Ieri meriggio folle, ma ributtantemente colto. A colloquio con Matisse. La Banca d'Italia di tanto in tanto si ricorda di essere la nostra "madre" e smette di essere matrigna con la compagine impiegatizia anche in quiescenza. Una visita a Matisse ce la propina a prezzi stracciati affidandoci alla brava faconda ammaliante Serena della fervida associazione del romano Archimede.
Entrando nelle lussuose "scuderie" del Quirinale mi assale però un moto di smarrimento, quasi di angoscia. Il Lotto mi assicura che con il suo gioco "l'arte non ha confine". Mi propina tutto un interno floreale, matissiano. E' mera illusione fotografica ma mi dà un senso di ripulsa, di fastidio: mai abiterei in una casa decorata da Matisse. sempre il solito fiore stilizzato sulle parete sulle porte sugli arredi e persino sul culo della modella che ti porge le terga seduta sul sofà tutto il solito fiore, col vestito tutto il solito fiore.
Matisse è un genio: lo cogli subito. Al primo quadro all'ingresso dell'iter della sua mostra. Al primo panno da lui dipinto, al primo disegno anche se appena abbozzato. Preciso e maniaco, algido e filosofico, rappreso e loquacissimo ma dalle scarne parole. Sa ma rinnega, eccelle ma cambia pittura. E' un genio, appunto. ma mi accora, mi annichila, non lo capisco forse perché lo comprendo molto. Non gli piacerà Joyce ma è più frigido di ogni Stephen Dedalus, sempre in fuga dalla pesantezza carnale e spirituale.
Donne che non hanno volto, odalische che non fan sesso, esterni che atterriscono, interni che si cloroformizzano, colori che non coitano, solo si accostano senza orgia se non qualche volta. Solo tendaggi e tendaggi. Braccia che diventano braccioli e braccioli che diventano mura e mura che non hanno cielo. I cieli esterni raggrinzano le anime che son foglie e le foglie perdono colore verzura carne. Il seno di una peccatrice vive di una rotondità piatta e compatta come gingillo, anelli pettorali.

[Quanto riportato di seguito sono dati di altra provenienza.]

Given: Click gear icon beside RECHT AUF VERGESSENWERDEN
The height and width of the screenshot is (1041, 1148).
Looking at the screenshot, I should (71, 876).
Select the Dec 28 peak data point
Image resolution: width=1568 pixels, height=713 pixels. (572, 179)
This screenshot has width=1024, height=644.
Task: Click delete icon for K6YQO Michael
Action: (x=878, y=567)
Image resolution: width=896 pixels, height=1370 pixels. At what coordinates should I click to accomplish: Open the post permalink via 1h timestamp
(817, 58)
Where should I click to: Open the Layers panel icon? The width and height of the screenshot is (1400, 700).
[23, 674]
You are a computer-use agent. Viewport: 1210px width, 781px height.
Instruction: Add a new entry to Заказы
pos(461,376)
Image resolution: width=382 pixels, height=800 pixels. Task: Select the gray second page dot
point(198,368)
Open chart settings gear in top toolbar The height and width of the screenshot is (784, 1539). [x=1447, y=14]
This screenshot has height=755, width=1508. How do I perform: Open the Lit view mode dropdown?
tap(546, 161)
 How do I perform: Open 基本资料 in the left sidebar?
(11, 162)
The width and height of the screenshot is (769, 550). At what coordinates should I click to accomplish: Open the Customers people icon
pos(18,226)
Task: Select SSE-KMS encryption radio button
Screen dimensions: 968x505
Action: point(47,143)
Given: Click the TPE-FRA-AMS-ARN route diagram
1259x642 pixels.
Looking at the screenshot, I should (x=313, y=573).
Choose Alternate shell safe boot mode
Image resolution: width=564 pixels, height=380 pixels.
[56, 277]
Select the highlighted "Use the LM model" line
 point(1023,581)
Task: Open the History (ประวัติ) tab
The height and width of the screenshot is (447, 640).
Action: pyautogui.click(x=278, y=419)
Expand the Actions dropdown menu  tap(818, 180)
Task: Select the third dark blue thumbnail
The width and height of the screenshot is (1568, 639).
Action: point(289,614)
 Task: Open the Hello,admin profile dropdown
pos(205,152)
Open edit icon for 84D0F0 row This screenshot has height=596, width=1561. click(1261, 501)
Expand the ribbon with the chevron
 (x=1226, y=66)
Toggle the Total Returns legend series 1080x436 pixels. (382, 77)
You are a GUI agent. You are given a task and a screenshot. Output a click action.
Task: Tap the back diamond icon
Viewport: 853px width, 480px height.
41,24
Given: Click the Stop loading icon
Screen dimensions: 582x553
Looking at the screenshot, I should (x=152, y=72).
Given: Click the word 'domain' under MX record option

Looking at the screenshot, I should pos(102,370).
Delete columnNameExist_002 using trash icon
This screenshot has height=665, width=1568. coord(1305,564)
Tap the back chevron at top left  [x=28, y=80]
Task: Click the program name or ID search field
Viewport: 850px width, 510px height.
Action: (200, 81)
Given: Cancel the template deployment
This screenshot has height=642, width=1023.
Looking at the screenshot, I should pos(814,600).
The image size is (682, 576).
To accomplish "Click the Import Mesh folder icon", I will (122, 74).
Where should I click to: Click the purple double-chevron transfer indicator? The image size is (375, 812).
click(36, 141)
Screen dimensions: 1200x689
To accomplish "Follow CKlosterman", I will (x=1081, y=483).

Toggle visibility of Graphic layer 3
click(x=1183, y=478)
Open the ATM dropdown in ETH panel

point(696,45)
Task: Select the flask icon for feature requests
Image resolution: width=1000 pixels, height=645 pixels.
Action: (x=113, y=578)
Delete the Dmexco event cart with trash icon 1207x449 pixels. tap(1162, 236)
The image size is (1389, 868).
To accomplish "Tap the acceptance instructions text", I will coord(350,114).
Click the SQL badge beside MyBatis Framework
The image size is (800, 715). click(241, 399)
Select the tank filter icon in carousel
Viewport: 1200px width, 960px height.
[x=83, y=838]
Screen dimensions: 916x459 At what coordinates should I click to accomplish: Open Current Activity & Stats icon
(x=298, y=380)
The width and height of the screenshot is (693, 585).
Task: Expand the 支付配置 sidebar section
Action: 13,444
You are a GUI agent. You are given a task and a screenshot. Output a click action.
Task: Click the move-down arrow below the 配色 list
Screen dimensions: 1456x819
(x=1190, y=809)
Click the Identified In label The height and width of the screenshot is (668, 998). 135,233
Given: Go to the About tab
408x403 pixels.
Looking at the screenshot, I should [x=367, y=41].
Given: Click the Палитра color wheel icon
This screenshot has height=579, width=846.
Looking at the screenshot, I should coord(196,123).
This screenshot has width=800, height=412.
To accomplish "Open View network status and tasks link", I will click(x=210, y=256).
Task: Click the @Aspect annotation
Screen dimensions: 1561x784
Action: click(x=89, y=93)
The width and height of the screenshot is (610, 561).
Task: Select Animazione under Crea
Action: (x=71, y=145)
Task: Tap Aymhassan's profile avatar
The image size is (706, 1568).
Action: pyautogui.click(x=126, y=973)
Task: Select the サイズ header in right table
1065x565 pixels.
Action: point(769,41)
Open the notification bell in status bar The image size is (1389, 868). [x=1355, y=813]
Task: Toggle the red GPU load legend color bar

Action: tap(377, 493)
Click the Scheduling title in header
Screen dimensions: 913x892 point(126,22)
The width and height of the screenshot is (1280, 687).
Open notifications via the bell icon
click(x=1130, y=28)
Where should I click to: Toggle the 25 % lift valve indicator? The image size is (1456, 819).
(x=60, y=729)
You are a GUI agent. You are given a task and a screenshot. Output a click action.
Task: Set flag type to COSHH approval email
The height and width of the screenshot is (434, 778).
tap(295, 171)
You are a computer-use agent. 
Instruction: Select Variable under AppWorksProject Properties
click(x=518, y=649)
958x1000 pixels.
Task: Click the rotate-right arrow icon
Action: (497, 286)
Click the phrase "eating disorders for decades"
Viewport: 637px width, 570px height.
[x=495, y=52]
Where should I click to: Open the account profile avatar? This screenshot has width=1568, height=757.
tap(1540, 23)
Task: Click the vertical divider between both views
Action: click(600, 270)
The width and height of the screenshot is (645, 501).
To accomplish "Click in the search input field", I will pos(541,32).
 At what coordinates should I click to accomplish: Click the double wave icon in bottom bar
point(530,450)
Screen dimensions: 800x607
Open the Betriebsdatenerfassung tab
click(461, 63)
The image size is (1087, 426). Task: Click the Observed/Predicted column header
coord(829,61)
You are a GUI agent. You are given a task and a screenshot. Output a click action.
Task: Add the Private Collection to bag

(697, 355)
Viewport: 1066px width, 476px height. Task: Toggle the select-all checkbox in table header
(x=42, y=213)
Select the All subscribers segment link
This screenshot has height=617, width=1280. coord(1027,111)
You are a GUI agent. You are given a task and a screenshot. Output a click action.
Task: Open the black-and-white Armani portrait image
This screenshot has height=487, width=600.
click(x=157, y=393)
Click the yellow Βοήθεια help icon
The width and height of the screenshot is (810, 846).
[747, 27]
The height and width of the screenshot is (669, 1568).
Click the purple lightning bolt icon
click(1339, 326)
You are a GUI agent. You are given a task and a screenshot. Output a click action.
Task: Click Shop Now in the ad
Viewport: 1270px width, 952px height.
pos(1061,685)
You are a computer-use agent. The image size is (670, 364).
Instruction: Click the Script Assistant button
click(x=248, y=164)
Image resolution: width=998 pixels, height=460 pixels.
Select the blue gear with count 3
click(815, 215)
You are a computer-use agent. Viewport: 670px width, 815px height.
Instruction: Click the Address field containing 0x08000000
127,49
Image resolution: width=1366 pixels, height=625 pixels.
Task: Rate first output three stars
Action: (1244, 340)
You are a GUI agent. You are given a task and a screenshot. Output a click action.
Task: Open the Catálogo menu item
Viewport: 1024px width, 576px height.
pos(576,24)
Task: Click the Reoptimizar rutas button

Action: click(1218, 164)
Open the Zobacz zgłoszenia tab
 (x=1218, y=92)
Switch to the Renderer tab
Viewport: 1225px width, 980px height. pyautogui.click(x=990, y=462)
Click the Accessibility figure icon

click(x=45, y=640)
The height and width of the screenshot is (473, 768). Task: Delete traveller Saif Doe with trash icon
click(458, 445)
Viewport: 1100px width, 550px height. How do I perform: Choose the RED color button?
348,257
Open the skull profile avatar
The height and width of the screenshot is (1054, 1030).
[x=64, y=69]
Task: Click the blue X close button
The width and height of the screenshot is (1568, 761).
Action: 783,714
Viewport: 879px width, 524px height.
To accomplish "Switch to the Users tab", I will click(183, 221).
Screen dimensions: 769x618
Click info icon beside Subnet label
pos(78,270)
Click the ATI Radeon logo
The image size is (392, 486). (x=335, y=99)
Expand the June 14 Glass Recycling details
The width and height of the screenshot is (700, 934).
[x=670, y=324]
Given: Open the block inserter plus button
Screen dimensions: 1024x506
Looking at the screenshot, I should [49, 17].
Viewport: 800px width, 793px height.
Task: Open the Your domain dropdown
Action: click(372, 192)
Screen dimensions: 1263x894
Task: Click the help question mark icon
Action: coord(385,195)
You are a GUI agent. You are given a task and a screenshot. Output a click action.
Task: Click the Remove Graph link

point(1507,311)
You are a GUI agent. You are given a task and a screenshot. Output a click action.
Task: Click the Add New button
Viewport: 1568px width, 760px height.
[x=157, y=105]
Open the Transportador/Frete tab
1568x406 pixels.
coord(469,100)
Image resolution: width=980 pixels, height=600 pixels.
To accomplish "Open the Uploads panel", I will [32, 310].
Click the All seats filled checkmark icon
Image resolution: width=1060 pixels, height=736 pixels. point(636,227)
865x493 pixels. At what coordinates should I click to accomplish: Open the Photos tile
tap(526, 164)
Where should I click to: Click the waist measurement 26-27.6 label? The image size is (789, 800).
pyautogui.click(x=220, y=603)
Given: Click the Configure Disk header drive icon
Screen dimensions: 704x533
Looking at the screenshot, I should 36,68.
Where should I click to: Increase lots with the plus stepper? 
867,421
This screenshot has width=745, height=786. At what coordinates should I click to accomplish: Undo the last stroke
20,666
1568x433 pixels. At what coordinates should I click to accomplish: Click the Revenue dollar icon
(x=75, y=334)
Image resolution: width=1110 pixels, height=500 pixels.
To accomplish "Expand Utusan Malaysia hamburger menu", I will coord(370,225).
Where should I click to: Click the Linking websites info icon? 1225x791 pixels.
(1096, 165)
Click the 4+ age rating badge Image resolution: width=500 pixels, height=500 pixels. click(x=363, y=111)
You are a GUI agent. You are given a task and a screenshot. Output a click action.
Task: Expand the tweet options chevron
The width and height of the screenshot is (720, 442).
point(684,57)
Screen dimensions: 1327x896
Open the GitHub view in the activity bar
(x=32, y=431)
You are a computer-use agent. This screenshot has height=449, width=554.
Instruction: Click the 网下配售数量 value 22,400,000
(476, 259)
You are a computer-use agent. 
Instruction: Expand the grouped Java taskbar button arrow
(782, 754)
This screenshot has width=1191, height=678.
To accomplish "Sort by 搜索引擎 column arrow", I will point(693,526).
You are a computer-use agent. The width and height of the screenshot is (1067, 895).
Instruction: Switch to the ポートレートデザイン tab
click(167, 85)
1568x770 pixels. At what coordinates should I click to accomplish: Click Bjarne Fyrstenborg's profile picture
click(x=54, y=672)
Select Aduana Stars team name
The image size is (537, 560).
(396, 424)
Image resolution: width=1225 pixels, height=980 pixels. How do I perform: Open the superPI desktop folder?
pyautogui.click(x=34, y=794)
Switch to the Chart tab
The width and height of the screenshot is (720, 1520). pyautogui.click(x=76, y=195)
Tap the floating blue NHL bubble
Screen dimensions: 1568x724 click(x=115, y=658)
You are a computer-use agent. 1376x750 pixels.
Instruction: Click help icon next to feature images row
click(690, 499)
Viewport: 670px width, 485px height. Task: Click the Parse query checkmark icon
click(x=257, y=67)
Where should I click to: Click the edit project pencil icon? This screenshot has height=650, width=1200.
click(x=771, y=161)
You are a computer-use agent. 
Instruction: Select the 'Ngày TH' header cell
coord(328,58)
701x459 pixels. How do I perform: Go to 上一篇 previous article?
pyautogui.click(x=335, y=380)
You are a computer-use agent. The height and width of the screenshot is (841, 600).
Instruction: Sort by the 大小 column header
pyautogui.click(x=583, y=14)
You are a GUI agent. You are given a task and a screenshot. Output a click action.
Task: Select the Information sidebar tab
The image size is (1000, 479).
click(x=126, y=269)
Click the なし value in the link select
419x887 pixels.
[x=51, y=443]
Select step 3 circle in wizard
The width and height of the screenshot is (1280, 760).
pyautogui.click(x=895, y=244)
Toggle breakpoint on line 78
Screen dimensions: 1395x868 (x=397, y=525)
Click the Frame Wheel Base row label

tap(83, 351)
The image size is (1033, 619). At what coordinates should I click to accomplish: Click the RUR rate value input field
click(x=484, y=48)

Ma Matisse è genio ed io non lo sono. me ne distacco e per fortuna amando la luce, la tattilità delle umane dimore, l'ostentazione di palazzi patrizi, della Roma imperiale e papalina, fuggitiva da ogni cenciosità francescana alla papa cicciu, da quel terrazzino finito androne degli ascensori moderni e agili posso spaziare guatando dalle vetrate non ostative la grande eretica Roma.la mia Roma. riluttante di tutte queste sonnolenze geniali del genio Matisse.